ああしなくちゃ、こうしなくちゃ、あれもこれも。日々、いろんな欲の中で生きている。仕事の中では、駆け引きもある。今は、DEAL という言葉が、さも世の中のためになりそうな表現をされている向きもあるが、取引は、基本的に自らが利益を得るための交渉であるから、腹黒かったり、計算高くないとできないし、ビジネスの世界では生きていけない。しかし、生きていく上で、戦略や戦術ばかり求めていると、どうも卑しい人間になりそうだ。そう、戦略・戦術とも、古い男時代の遺物のようで、DEALもそのうちおっさん業界の死語になると勝手に想像しているが・・。

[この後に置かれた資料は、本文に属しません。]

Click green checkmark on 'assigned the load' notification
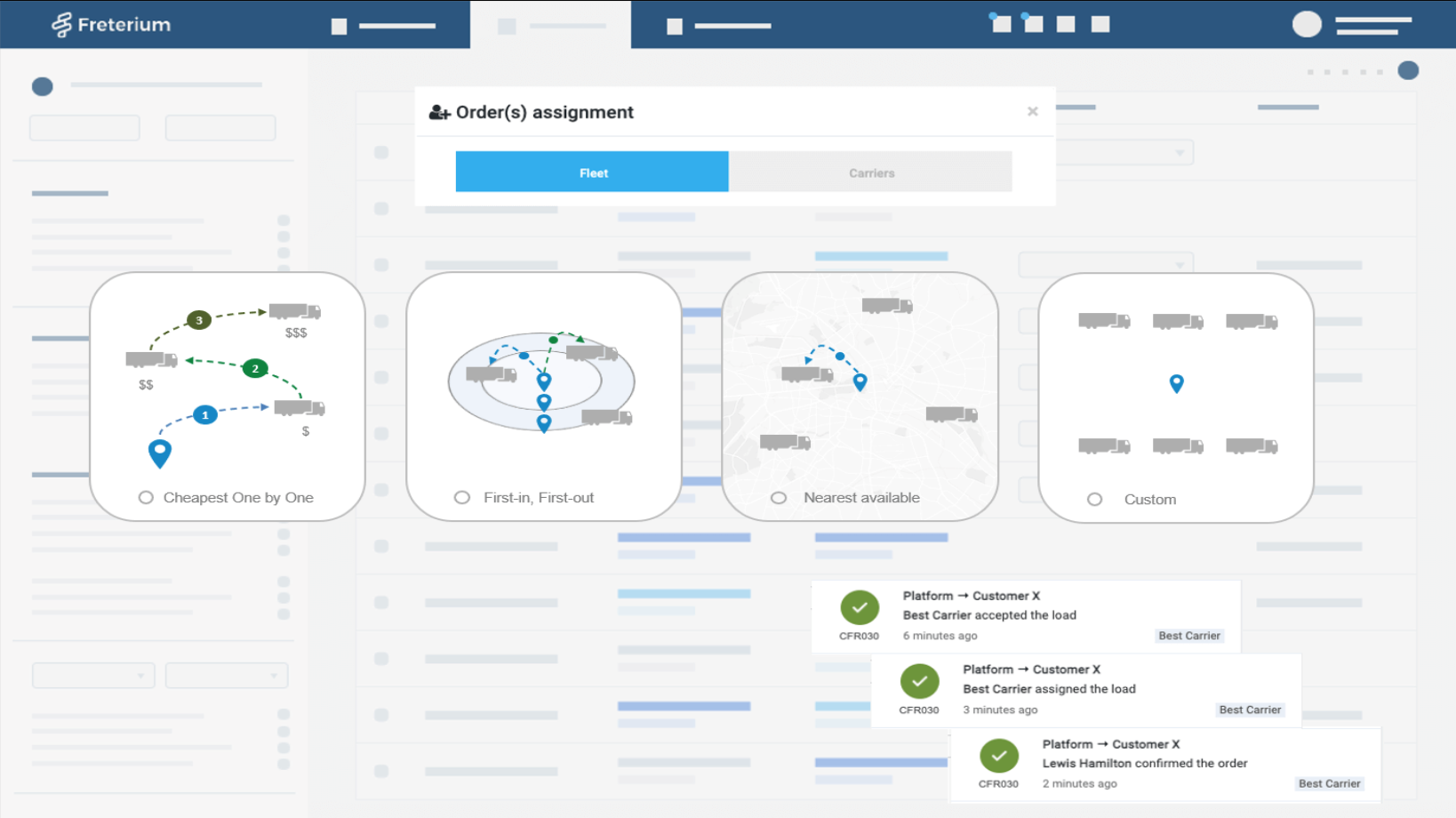The height and width of the screenshot is (818, 1456). coord(919,682)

と、そんな世界とは無縁の世界で生きることはできないか。もちろん現代社会において経済活動はしなければ生きていけないため、まったく純粋に、ただひたすらに清い心で生きる・・というのはかなり難しそうであるが、1日1時間でも、30分でもいいから、無心になれる、あるいは何かに没頭できる時間がもてると良いと思う。
最近、35年前にピアノを教えていただいた先生と再会したが、今も先生は「音楽はお金もうけにならないのよね」と言われつつも、「でも、私はピアノが好きだから」と、にこにこされている。なんたる幸せな生き方かと、感動する。
音楽の価値とは、戦略戦術、DEALの世界とは無縁だ。もちろんこれが「音楽業界」ともなれば、別の話であるが、そこではなく、求めたいのは、無心・没頭の世界がもたらす価値。
どんなに忙しくても、どんなにハードであっても、「無心」「没頭」のひとときを大切にしたい。
純粋な気持ちで生き続けるのは難しいけれど、毎日そんなことも意識したい。